#### Given records

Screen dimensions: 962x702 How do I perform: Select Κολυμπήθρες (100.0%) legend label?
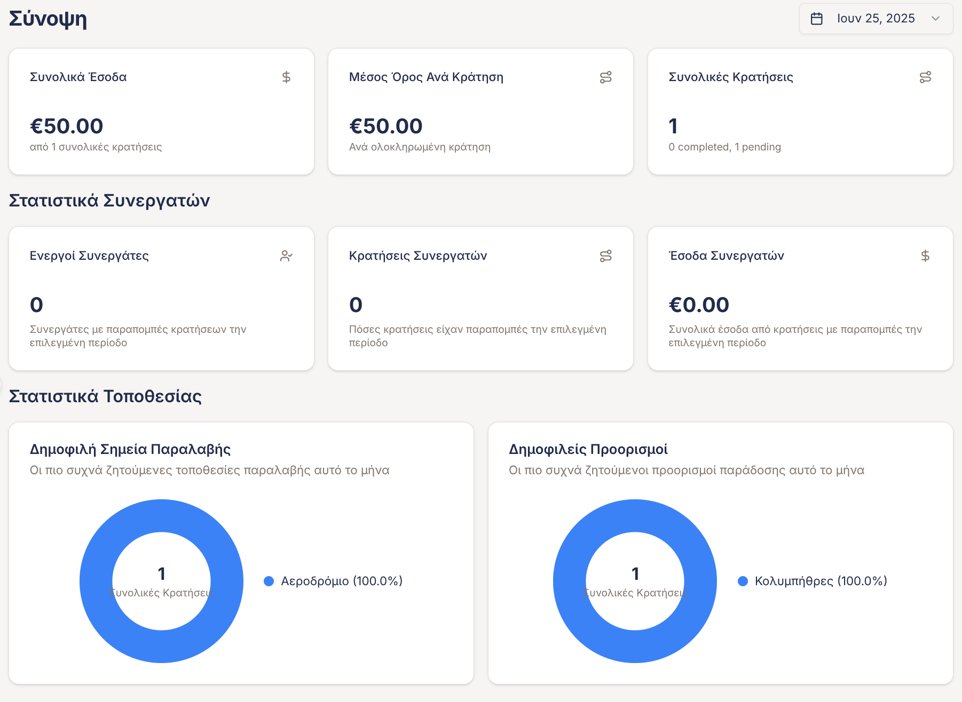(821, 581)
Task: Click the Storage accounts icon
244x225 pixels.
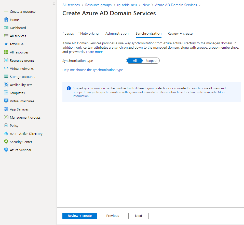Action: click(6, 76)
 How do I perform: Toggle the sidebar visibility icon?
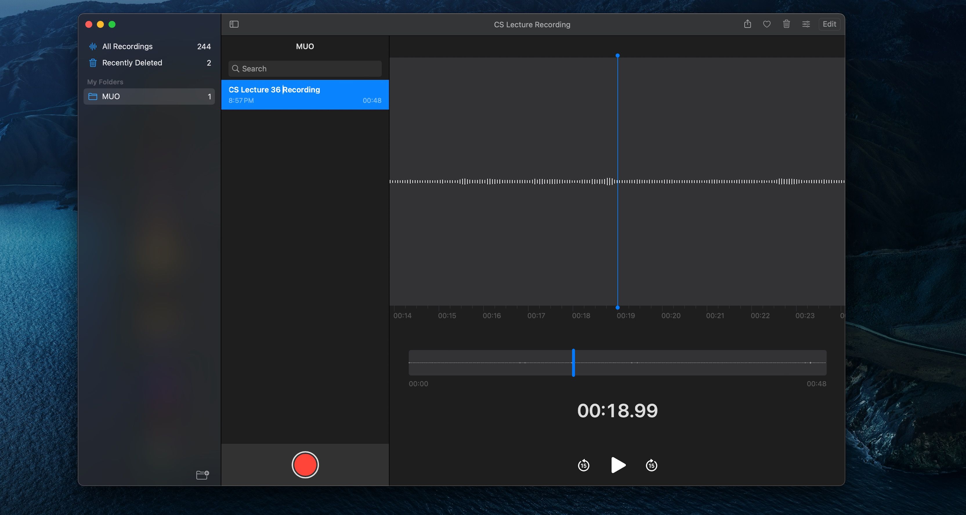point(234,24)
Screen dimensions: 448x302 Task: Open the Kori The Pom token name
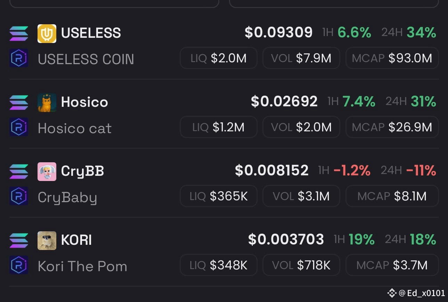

########

Work required. Find every line above that contains the string "Screen", and copy each of those lines in full. Treat uppercase and lowercase as different when matching.

Reply.
Screen dimensions: 962x702 How do I perform: Select Κολυμπήθρες (100.0%) legend label?
Screen dimensions: 448x302 Task: Open the Kori The Pom token name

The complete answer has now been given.